**Description of the task**
Output the records from the line with "Where should I" through the line with "pyautogui.click(x=582, y=325)", both included, copied exactly and with the pictures left out.

**Data rows**

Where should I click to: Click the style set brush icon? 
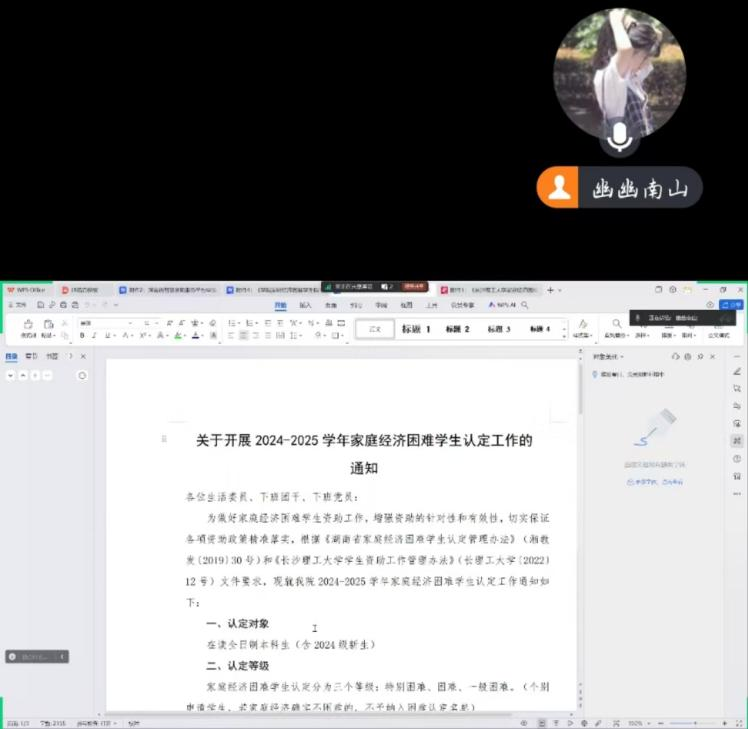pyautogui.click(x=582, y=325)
--
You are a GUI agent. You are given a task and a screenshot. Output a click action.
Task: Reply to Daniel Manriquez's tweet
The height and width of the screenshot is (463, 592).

**Solution for this exercise**
Where should I click to: Click the style set brush icon? 
pyautogui.click(x=582, y=325)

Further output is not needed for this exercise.